PDPM assures that the Resident Care Plan is patient-centered with a focus on early intervention, patient involvement and an eye toward discharge. It shifts the focus of MediCare reimbursement from therapy treatment, to resident-focused outcomes.
Following are the PDPM Top Social Service areas for social services:
- Baseline Care Plan: Review the key components of the baseline care plan that will be discussed with the patient and his or her representatives. The baseline care plan should include the patient’s goals for the stay. One suggestion is to use the 48-hour interdisciplinary review and baseline care plan as the initial PDPM triple check. Key members of the team should be the MDS Nurse Assessment Coordinator, the Billing Office Representative, and a Therapy Leader.
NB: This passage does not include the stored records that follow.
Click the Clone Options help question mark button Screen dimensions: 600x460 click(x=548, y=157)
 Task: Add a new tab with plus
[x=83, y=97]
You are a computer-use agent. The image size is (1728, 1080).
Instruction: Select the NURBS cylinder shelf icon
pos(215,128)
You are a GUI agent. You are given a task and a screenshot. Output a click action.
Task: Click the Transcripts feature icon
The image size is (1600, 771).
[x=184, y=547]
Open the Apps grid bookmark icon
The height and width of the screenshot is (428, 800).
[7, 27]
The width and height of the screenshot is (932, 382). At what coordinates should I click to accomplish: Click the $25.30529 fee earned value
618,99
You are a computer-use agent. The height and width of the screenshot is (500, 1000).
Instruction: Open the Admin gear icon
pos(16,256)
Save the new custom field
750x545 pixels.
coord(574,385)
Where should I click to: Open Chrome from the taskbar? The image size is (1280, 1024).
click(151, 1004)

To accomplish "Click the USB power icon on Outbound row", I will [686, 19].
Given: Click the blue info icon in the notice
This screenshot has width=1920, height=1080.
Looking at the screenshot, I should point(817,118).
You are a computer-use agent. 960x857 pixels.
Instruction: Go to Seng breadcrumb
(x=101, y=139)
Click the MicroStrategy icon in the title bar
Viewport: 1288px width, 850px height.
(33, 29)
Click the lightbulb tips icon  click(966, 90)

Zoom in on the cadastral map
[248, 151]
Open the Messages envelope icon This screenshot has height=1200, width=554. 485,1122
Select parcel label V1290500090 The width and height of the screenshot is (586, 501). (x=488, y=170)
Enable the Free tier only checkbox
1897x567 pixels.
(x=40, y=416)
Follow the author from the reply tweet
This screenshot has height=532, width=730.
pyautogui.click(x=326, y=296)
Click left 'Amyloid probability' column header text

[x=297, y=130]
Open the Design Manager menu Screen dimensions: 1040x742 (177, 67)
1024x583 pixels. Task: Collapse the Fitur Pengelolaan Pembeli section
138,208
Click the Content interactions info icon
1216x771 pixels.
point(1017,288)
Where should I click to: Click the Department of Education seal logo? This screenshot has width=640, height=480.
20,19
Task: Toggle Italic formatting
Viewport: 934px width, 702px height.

- Brief Interview of Mental Status (BIMS): According to the RAI User’s Manual, the BIMS interview should be done the day prior to or day of the Assessment Reference Date. However, if the BIMS is not complete, no HIPPS code will be provided and no bill will be generated. One strategy to prevent a miss in this area is to do a preliminary BIMS on admission and complete the official BIMS as expected with the ARD.
- Section GG (Function Score): How is Section GG being completed? Who is providing input? Does the GG section coding match with progress notes and the patient’s status as described in the Hospital discharge summary? Section GG has a dramatic impact on overall rate of reimbursement. Accurate assessment is essential! THIS IS ALSO IMPORTANT FOR SS TO ANTICIPATE DISCHARGE DATE.
- Tentative Discharge Plan: What is the patient’s plan for discharge? Does the patient have a safe place for the next level of care?
- Clinically Anticipated Stay (Expected Length of Stay): How long does the interdisciplinary team expect the patient to require care in order to advance to the next level of care? While the overall goal for skilled care remains to return to the Prior Level of Function, a focus on the next level of care should be part of the initial 48 hour assessment.
Other areas of concern for SS include: Mood and behavior. These areas will impact reimbursement; however, licensing will be checking to see if there is a sudden increase in any of the areas indicated in this handout. They will be looking at hospital discharge summaries to make sure facilities assessments are similar to what the hospital described as the resident’s status.